TÂCHES DEMANDÉES —
a. Selon l'extrait sur l'enseignement de Chopin, quelle gamme Chopin considérait-il comme la plus pratique pour la main gauche ?
b. Reproduisez fidèlement le passage de l'extrait sur l'enseignement de Chopin qui commence par "A la lumière" et se termine par "douze demi-tons !".

---- EXTRAIT FOURNI

Les compositeurs que faisait travailler Chopin en priorité à ses élèves étaient : CLEMENTI, MOSCHELES, BACH, HUMMEL et FIELD, comme en attestent les témoignages ci-dessous.
Commentaire de NEUHAUS :
"Chopin proposait à ses élèves, pour commencer, de jouer les gammes comprenant beaucoup de touches noires (la plus pratique pour la main droite étant celle de si majeur, et pour la main gauche celle de ré bémol majeur). Il passait progressivement à celles qui en comportent moins, et aboutissait à la plus difficile, qui n'a que des touches blanches, la gamme de do majeur. Son raisonnement était réaliste, pratique, fondé sur une expérience étendue. Et bien que Chopin, compositeur, pianiste et professeur de génie, ait vécu il y a longtemps déjà, des centaines et des milliers d'exercices, études et autres morceaux pédagogiques ont été écrits dans la tonalité chérie d'ut majeur, avec un visible mépris pour les autres tonalités chargées de diéses et de bémols. [...] Je tiens simplement à souligner que la théorie de l'art du piano est fonction de la structure physiologique de notre main et conserve une spécificité qui la distingue de la théorie de la musique. Chopin, professeur de piano, était un dialecticien ; les auteurs d'exercices "instructifs" sont des schématiseurs, pour ne pas dire des scholastiques."
A la lumière de ces considérations si pertinentes on entrevoit les raisons de mécompréhension de Cortot à l'endroit du PM [Projet de Méthode de Chopin] ; si immense pianiste soit-il, les exercices de ses Principes Rationnels de la Technique Pianistique (Paris, Salabert) commencent quasi tous en do maj. - étant entendu qu'ils sont à transposer dans les douze demi-tons !
On notera enfin que Chopin faisait travailler les Préludes et Exercices de Clementi dans le même ordre que les gammes ; on commençait par le second cahier qui comprend des études comportant quatre bémols ou dièses et davantage
Source : Jean-Jacques Eigeldinger (Chopin vu par ses élèves)
"Parallélement aux gammes et dans le même ordre de succession, Chopin faisait étudier les Préludes et Exercices de Clementi, oeuvre qu'il prisait à un haut degré en raison de son utilité pédagogique." (Mikuli)

--------
---- SECTION DES DONNÉES

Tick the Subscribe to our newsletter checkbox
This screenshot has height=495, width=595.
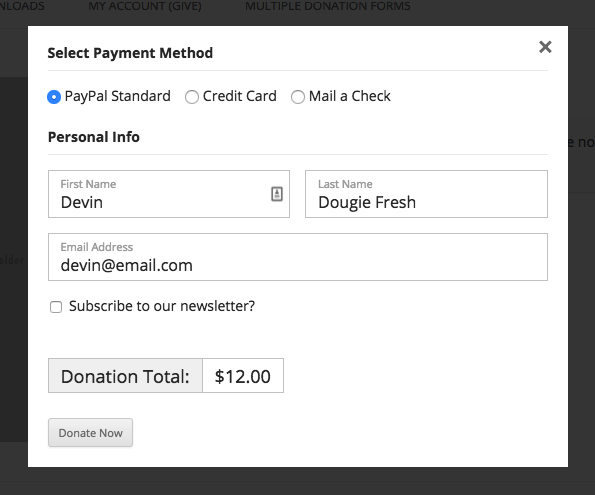[x=56, y=307]
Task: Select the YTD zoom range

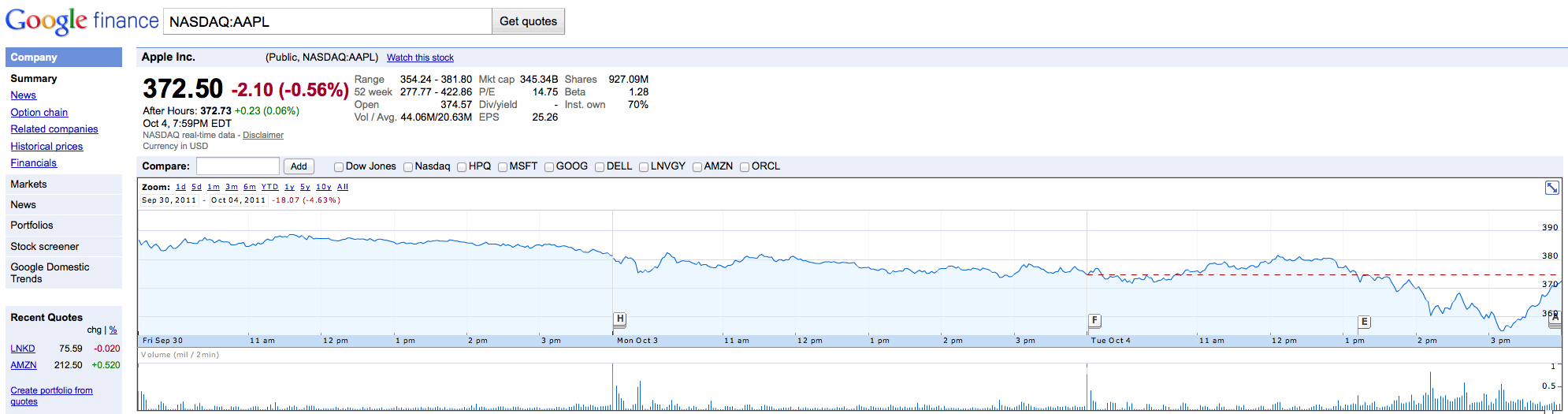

--------

RÉPONSES PAR TÂCHE —
a. La gamme de ré bémol majeur.

b.
A la lumière de ces considérations si pertinentes on entrevoit les raisons de mécompréhension de Cortot à l'endroit du PM [Projet de Méthode de Chopin] ; si immense pianiste soit-il, les exercices de ses Principes Rationnels de la Technique Pianistique (Paris, Salabert) commencent quasi tous en do maj. - étant entendu qu'ils sont à transposer dans les douze demi-tons !